= Pollok, Gilmour and Company =

Pollok, Gilmour, and Company was a Glasgow-based timber-importing firm established in 1804 by Allan Gilmour, Sr and the brothers John Pollok and Arthur Pollok. The company soon became the leading British firm in the North American timber trade.

==British North American operations==

The Miramichi operations, established by Alexander Rankin, had originally been conceived by Allan Gilmour as a means of beating Napoleon's Continental System, which prohibited lumber exports to Britain from the Baltic countries. Robert Rankin, Alexander's brother, established another branch of the firm, Robert Rankin and Company, in Saint John, New Brunswick.
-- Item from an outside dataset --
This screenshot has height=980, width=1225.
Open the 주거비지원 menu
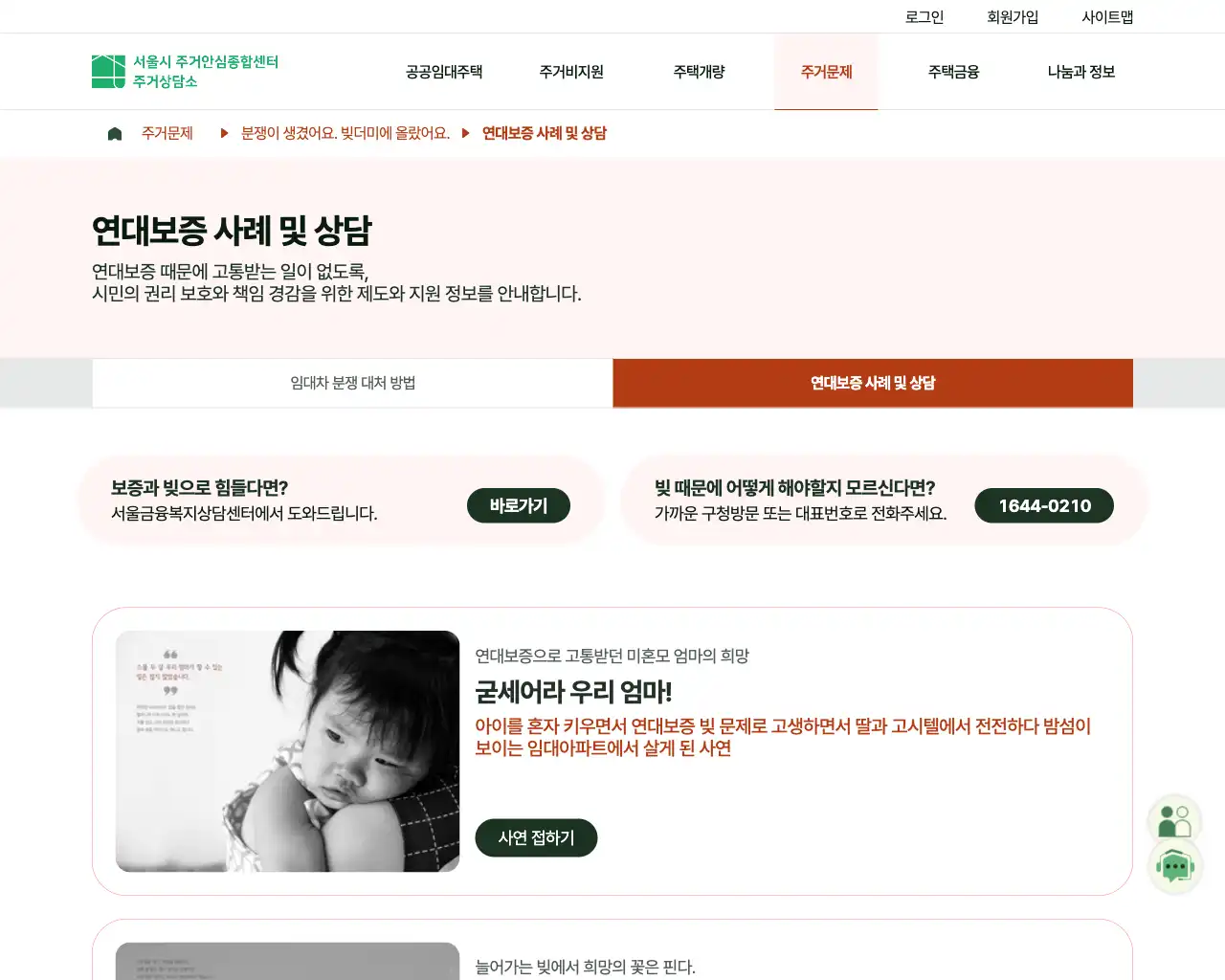click(571, 72)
The Saint John branch soon became the most successful operation in Pollok, Gilmour, and Company's empire.

Pollok, Gilmour, and Company was a vast North Atlantic concern which by 1838 operated 130 vessels in the timber trade – making it the largest British shipowning firm at the time – and employed no fewer than 15,000 men in its sawmills, on its wharves, and in the forests; it owned as well 2,000 horses and oxen for draught purposes. In the early 1830s the firm shipped out annually over 300 cargoes of timber.
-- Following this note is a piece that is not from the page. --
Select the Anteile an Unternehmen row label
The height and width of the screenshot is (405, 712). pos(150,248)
==Rankin, Gilmour and Company==
A dispute among the founding partners erupted in 1837, and in 1838 Robert Rankin returned to Glasgow to settle the dispute. Robert maintained the helm of the firm throughout his remaining years, renaming it as Rankin, Gilmour and Company, and moving the headquarters to Liverpool, England.

In order to employ its large fleet fully in the winter months, branch houses were opened in New Orleans, and Mobile, Alabama, where the company entered the rapidly expanding cotton trade. The diversification into cotton brought great profits, and by 1851 Rankin was a member of the Dock Committee of Liverpool.

==Bibliography==

- Rankin, John (1921). "A history of our firm: being some account of the firm of Pollok, Gilmour and Co. and its offshoots and connections, 1804-1920"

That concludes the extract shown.